Nanopolish
A nanopore consensus algorithm using a signal-level hidden Markov model.
Dependencies
The program requires libhdf5 and a compiler that supports C++11. Development of the code is performed using gcc-4.8. libhdf5 can be automatically installed by the Makefile if you do not have it already (see below).
Installation instructions
You will need to run git clone --recursive https://github.com/jts/nanopolish.git
to get the source code and submodules. You can then compile nanopolish by running:
make
This will automatically download and install libhdf5.
Nanopolish modules
The main subprograms of nanopolish are:
nanopolish extract: extract reads in FASTA or FASTQ format from a directory of FAST5 files
nanopolish eventalign: align signal-level events to k-mers of a reference genome
nanopolish variants: detect SNPs and indels with respect to a reference genome
nanopolish variants --consensus: calculate an improved consensus sequence for a draft genome assembly
Analysis workflows
The two main uses of nanopolish are to calculate an improved consensus sequence for a draft genome assembly, and to find SNPs and indels with respect to a reference genome.
Computing a new consensus sequence for a draft assembly
First we prepare the data by extracting the reads from the FAST5 files, and aligning them in base and event space to our draft assembly (draft.fa
).
# Extract the QC-passed reads from a directory of FAST5 files
nanopolish extract --type [2d|template] directory/pass/ > reads.fa
# Index the draft genome
bwa index draft.fa
# Align the reads in base space
bwa mem -x ont2d -t 8 draft.fa reads.fa | samtools view -Sb - | samtools sort -f - reads.sorted.bam
samtools index reads.sorted.bam
# Copy the nanopolish model files into the working directory
cp /path/to/nanopolish/etc/r9-models/* .
# Align the reads in event space
nanopolish eventalign -t 8 --sam -r reads.fa -b reads.sorted.bam -g draft.fa --models nanopolish_models.fofn | samtools view -Sb - | samtools sort -f - reads.eventalign.sorted.bam
samtools index reads.eventalign.sorted.bam
Now, we use nanopolish to compute the consensus sequence. We'll run this in parallel:
python nanopolish_makerange.py draft.fa | parallel --results nanopolish.results -P 8 \
nanopolish variants --consensus polished.{1}.fa -w {1} -r reads.fa -b reads.sorted.bam -g draft.fa -e reads.eventalign.sorted.bam -t 4 --min-candidate-frequency 0.1 --models nanopolish_models.fofn
This command will run the consensus algorithm on eight 10kbp segments of the genome at a time, using 4 threads each. Change the -P
and --threads
options as appropriate for the machines you have available.
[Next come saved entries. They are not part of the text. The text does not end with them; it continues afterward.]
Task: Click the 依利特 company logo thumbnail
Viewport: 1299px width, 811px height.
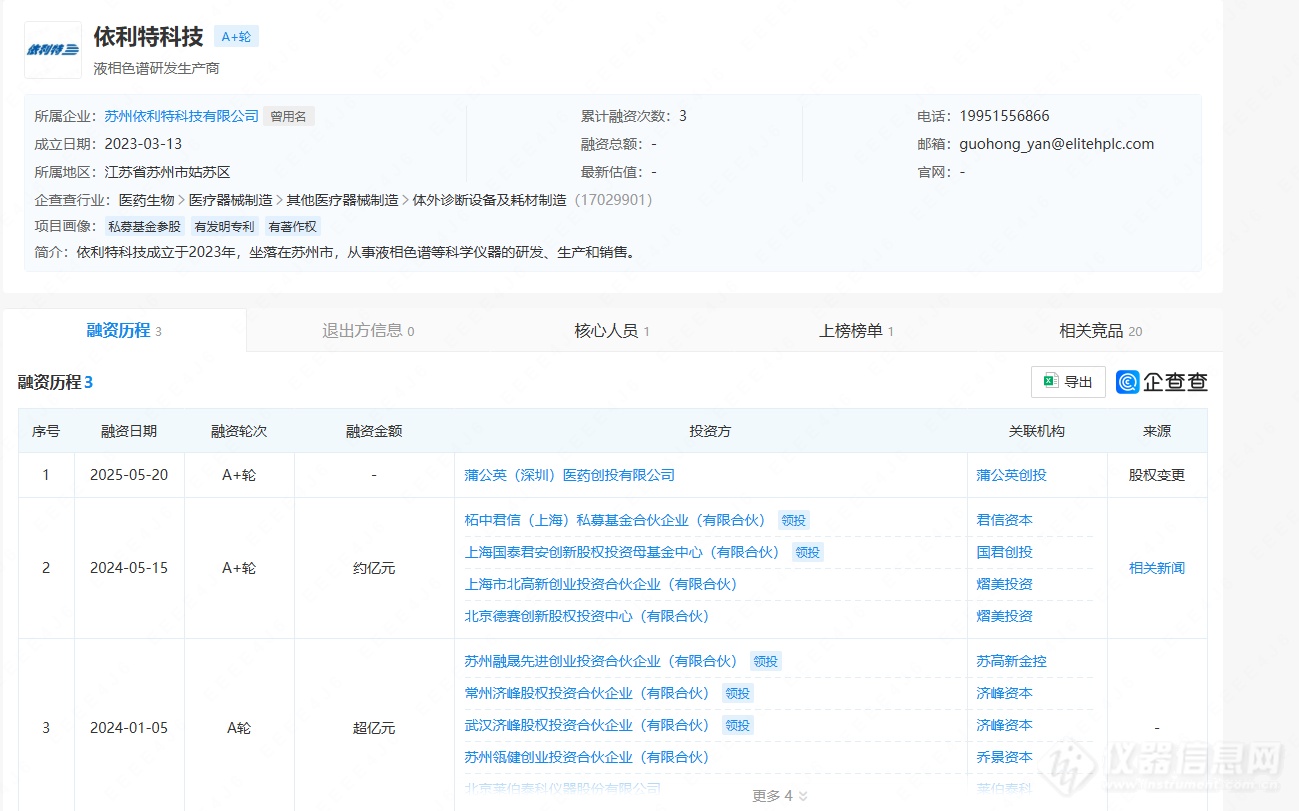Action: 53,50
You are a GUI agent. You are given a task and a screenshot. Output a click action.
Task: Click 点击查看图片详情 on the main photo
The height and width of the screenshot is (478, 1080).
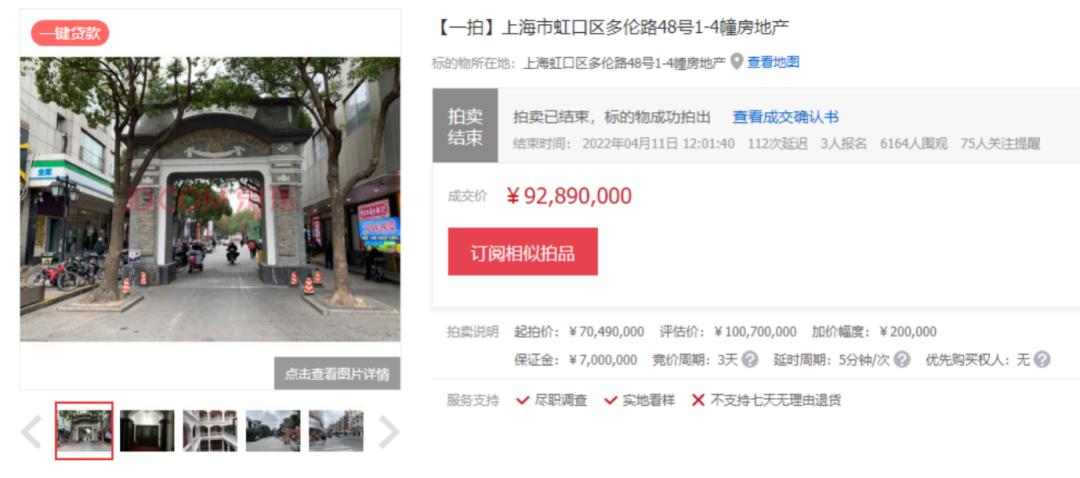click(337, 373)
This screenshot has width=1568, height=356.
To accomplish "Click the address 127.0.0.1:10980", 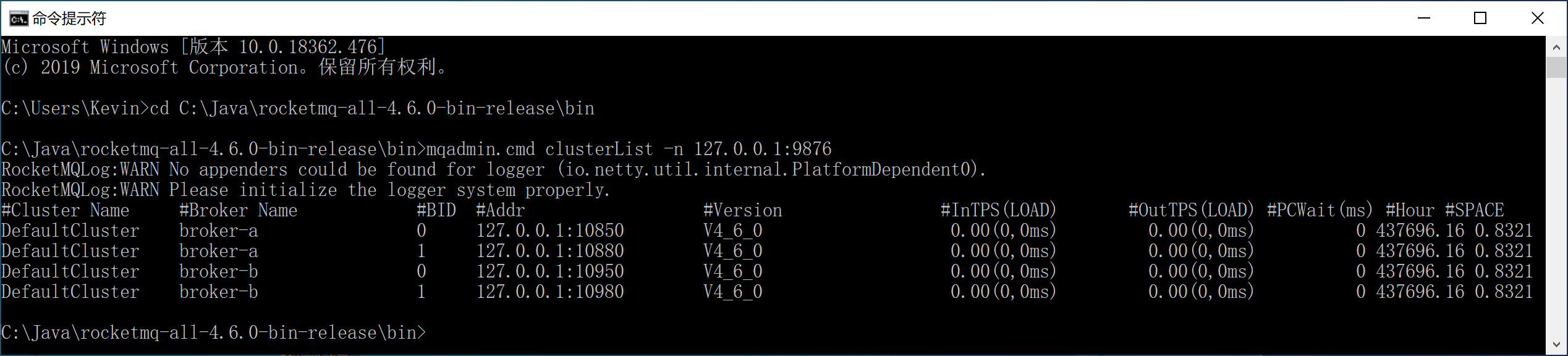I will [550, 292].
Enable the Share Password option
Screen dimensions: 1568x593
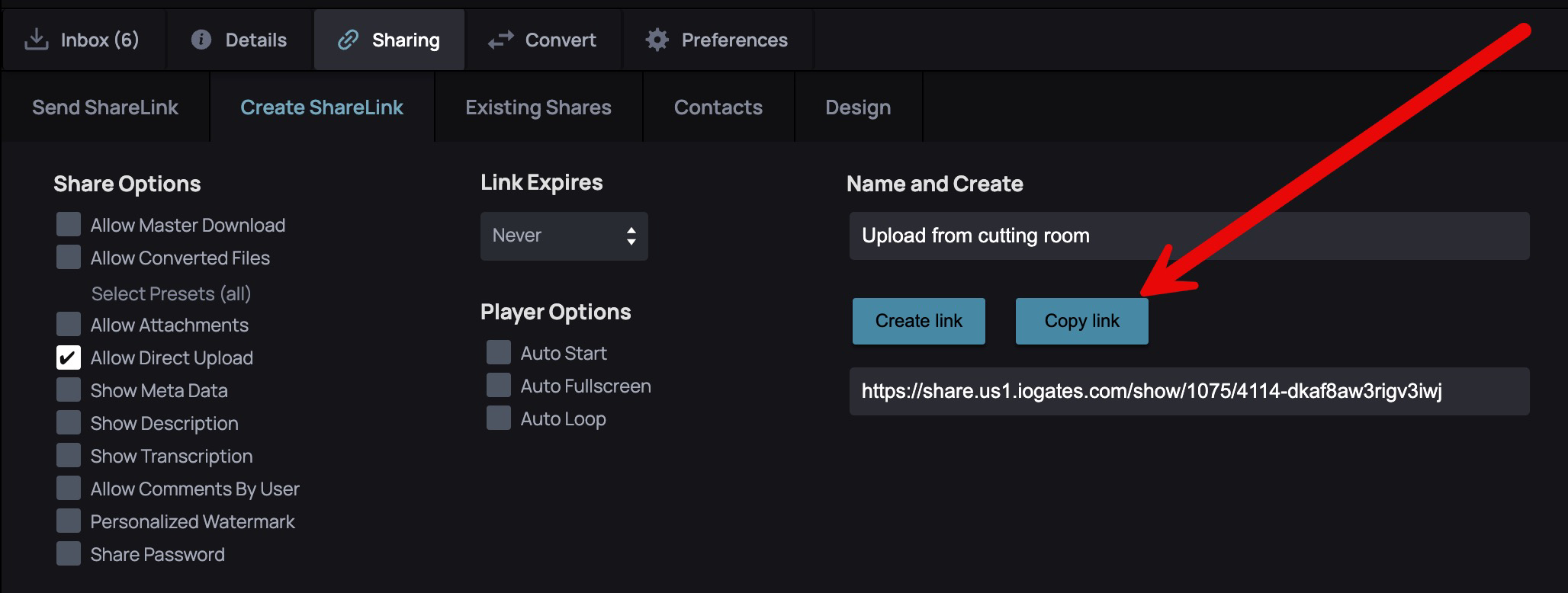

After all polishing jobs are complete, you can merge the individual segments together into the final assembly:
python nanopolish_merge.py polished.*.fa > polished_genome.fa
Fixing homopolymers
Nanopolish 0.5 contains an experimental --fix-homopolymers
option that will use event durations to improve the consensus accuracy around homopolymers. This option has only been tested on deep (>100X) data where it gives a minor improvement in accuracy. It is left off by default for now until it is tested further.
To run using docker
First build the image from the dockerfile:
docker build .
Note the uuid given upon successful build. Then you can run nanopolish from the image:
docker run -v /path/to/local/data/data/:/data/ -it :image_id ./nanopolish eventalign -r /data/reads.fa -b /data/alignments.sorted.bam -g /data/ref.fa
Credits and Thanks
The fast table-driven logsum implementation was provided by Sean Eddy as public domain code. This code was originally part of hmmer3.